→ EXERCISE
Everything from the line holding "Where should I" through the final line of the records is to be transcribed exactly, except pictures, and nothing beyond that.

====================

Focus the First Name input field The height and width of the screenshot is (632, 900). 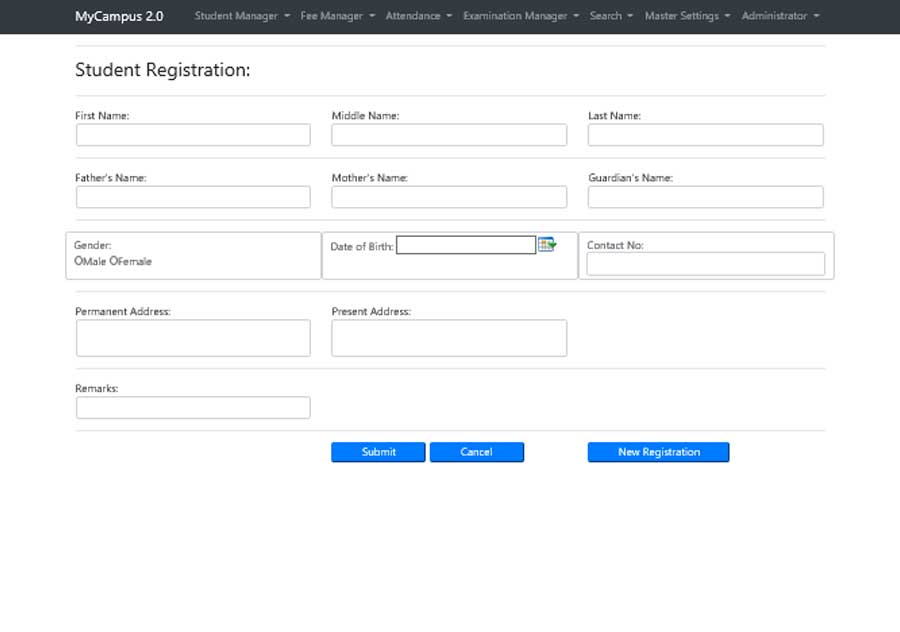(x=193, y=135)
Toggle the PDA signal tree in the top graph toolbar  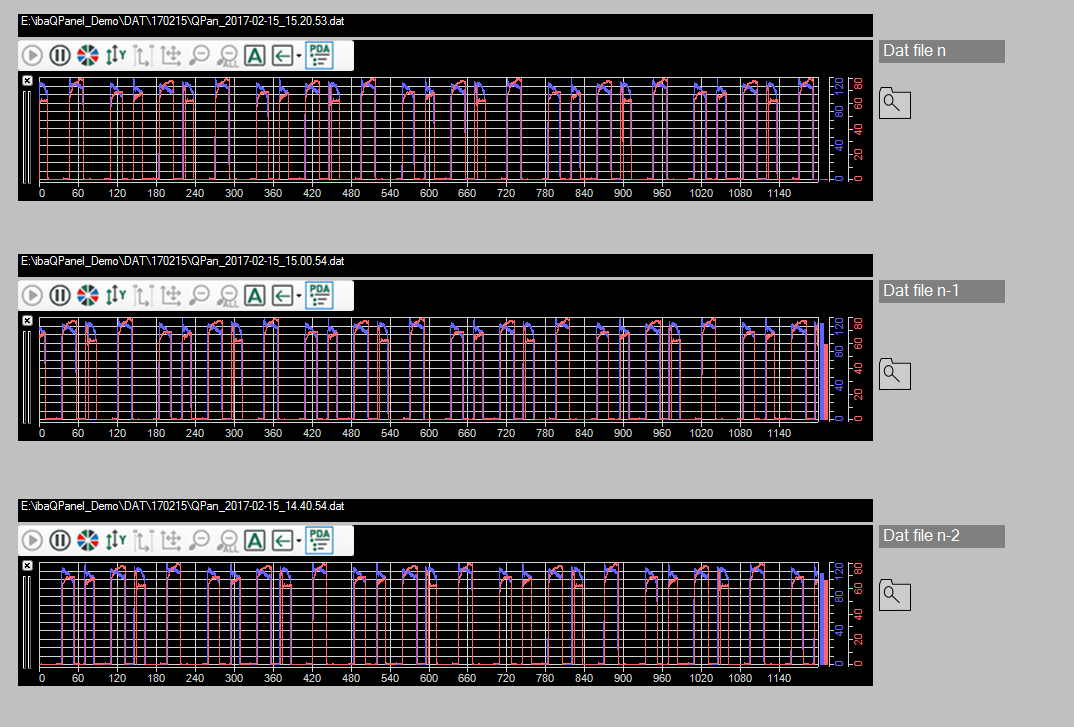pyautogui.click(x=320, y=55)
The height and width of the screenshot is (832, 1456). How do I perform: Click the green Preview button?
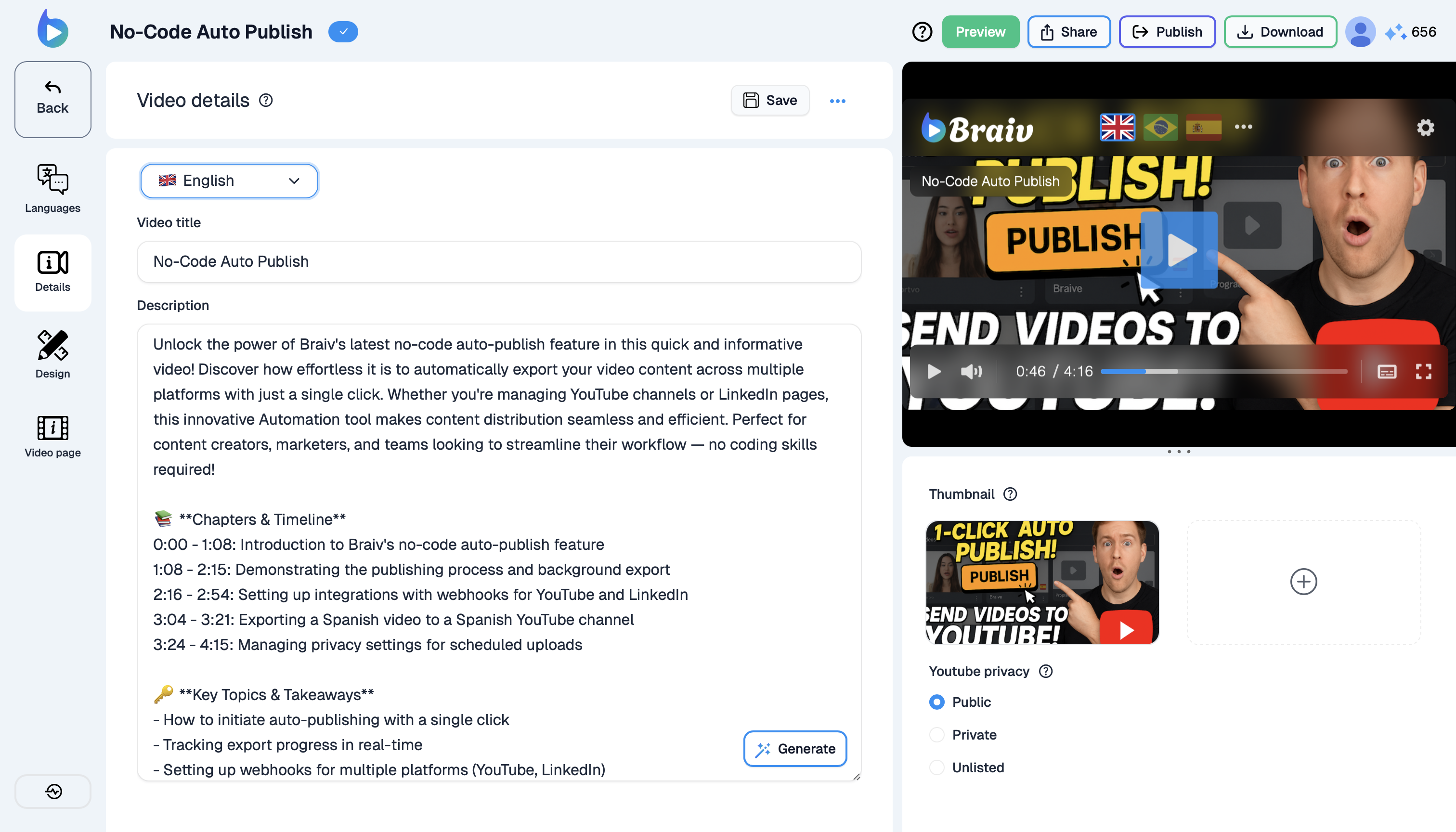coord(980,32)
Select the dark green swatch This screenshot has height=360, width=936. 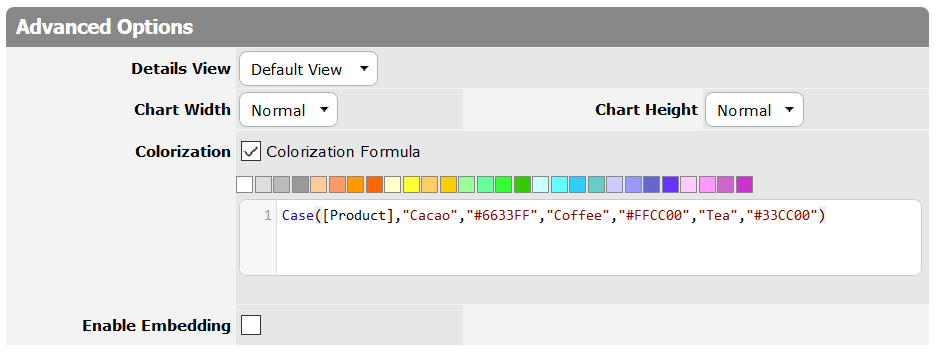click(522, 184)
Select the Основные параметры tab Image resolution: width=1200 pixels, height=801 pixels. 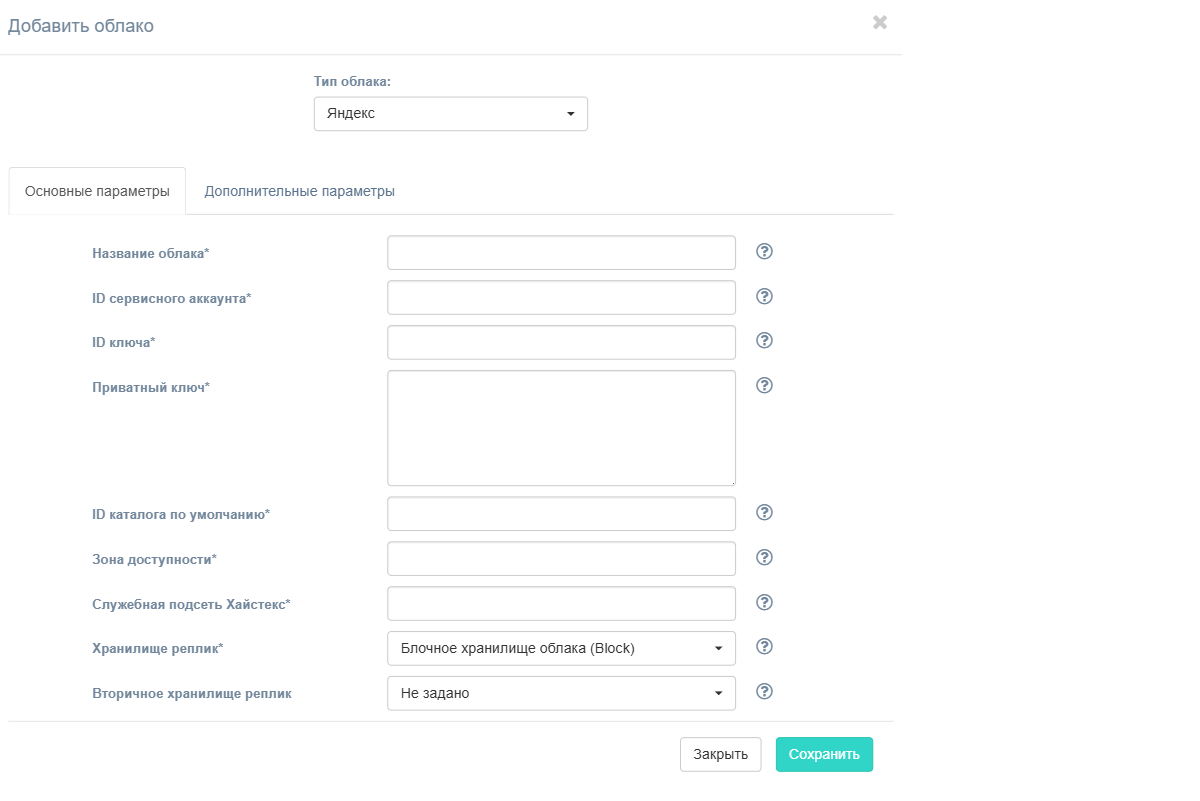click(x=97, y=191)
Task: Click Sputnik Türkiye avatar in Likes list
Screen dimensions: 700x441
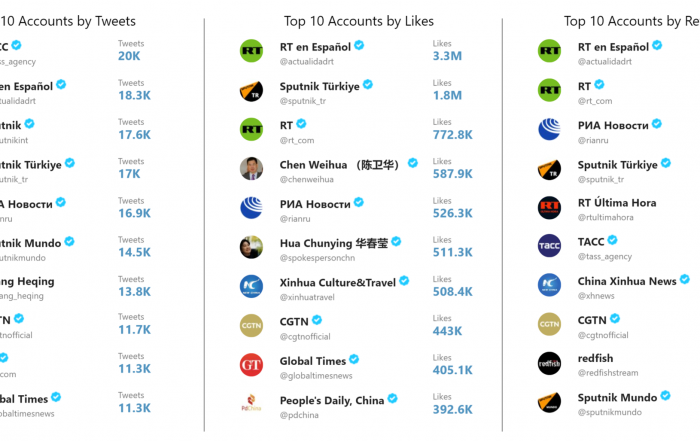Action: 251,90
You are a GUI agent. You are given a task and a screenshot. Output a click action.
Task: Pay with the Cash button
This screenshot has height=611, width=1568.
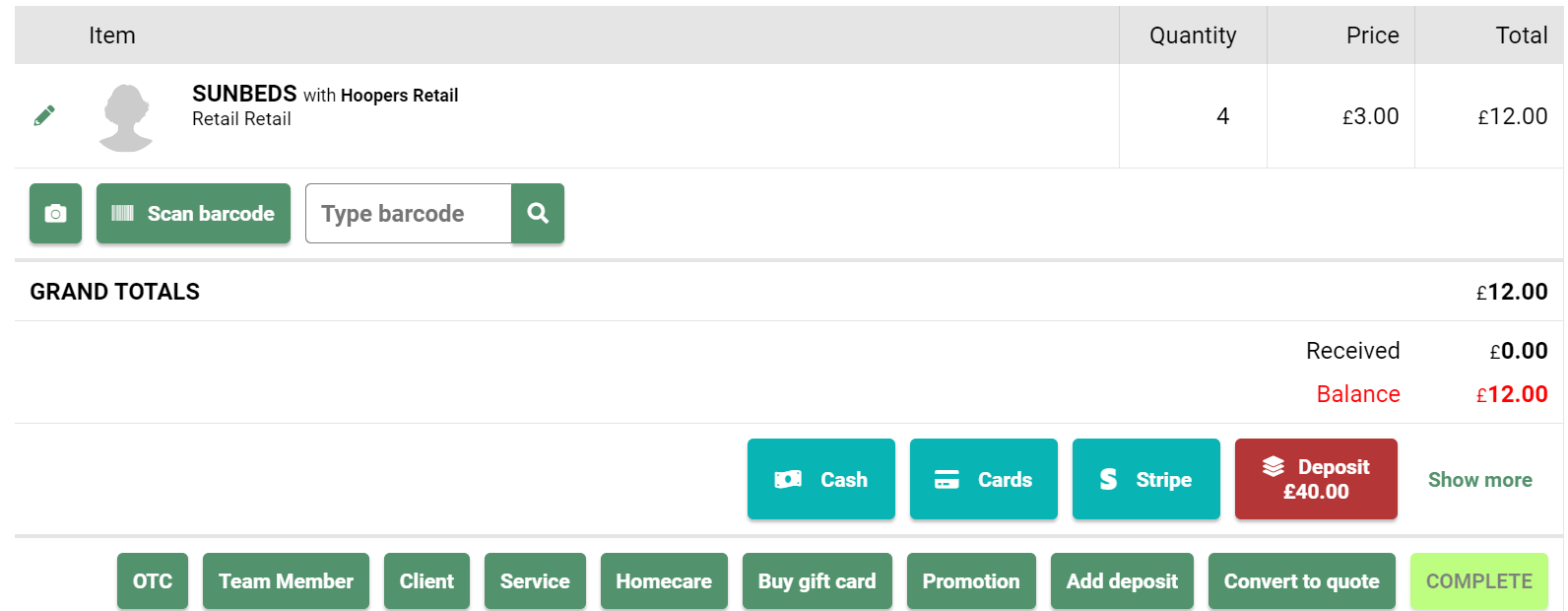pyautogui.click(x=821, y=479)
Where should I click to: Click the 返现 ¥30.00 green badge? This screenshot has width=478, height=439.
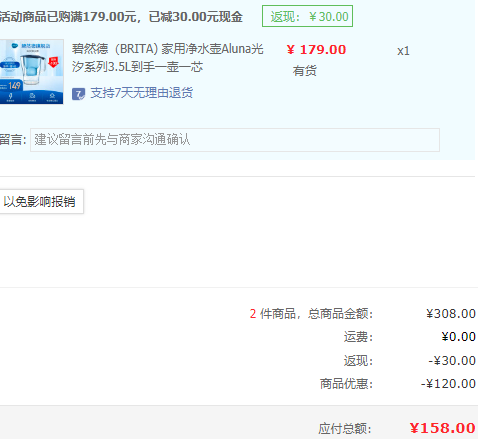(307, 16)
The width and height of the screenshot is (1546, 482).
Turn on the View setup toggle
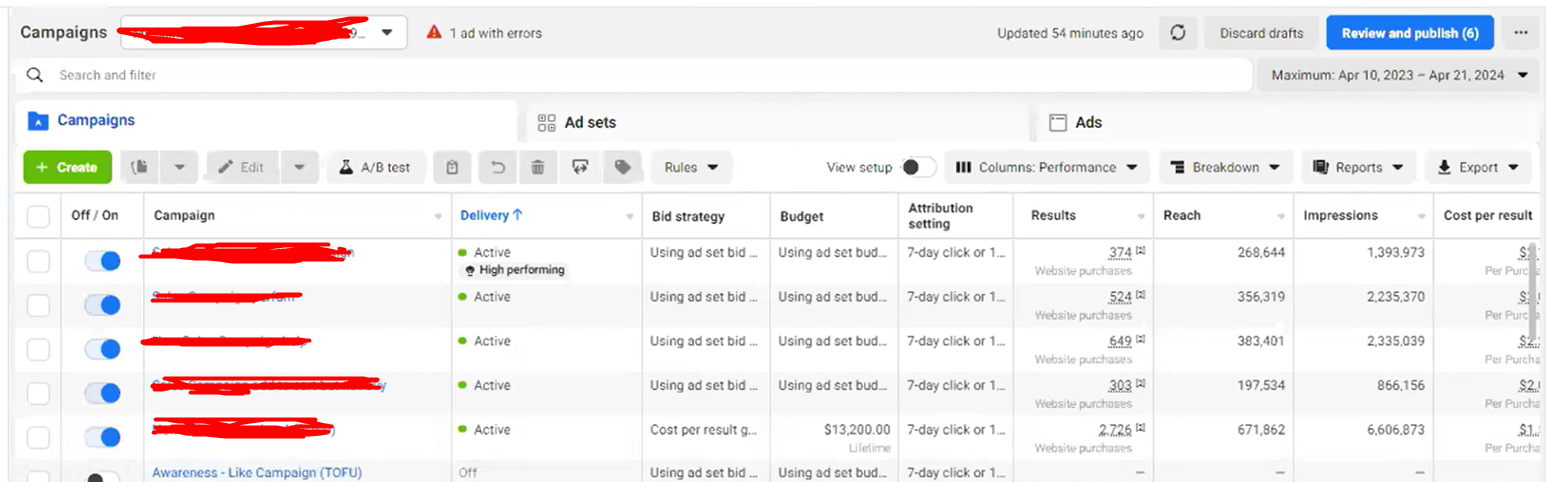(x=918, y=167)
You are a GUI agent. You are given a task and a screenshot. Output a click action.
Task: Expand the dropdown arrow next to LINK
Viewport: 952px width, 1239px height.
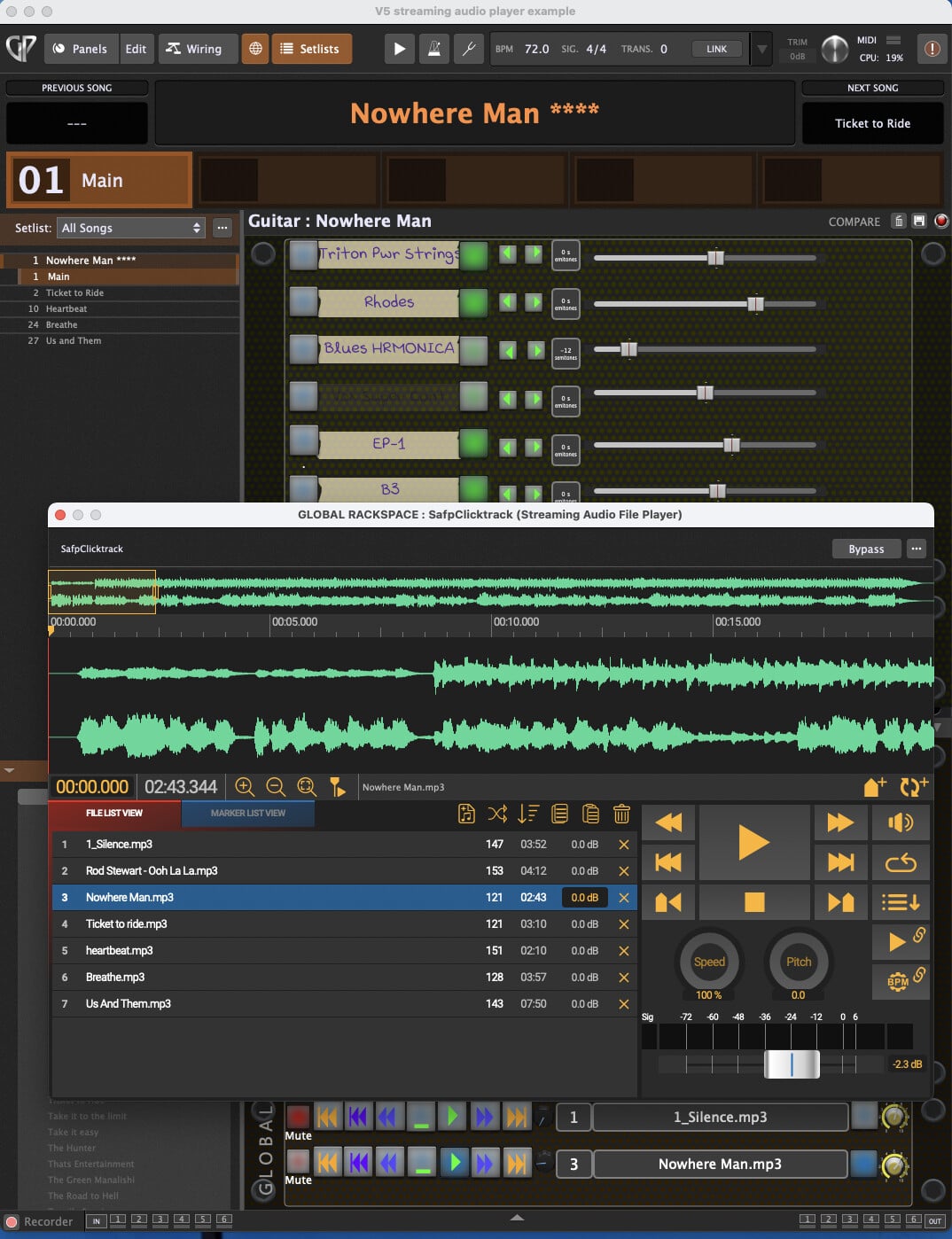(x=761, y=49)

====================

→ YOUR RESPONSE
Where should I click to: Click the 返现 ¥30.00 green badge? This screenshot has width=478, height=439.
(307, 16)
The width and height of the screenshot is (1546, 482).
Turn on the View setup toggle
(x=918, y=167)
You are a GUI agent. You are given a task and a screenshot. Output a click action.
Task: Expand the dropdown arrow next to LINK
Viewport: 952px width, 1239px height.
(x=761, y=49)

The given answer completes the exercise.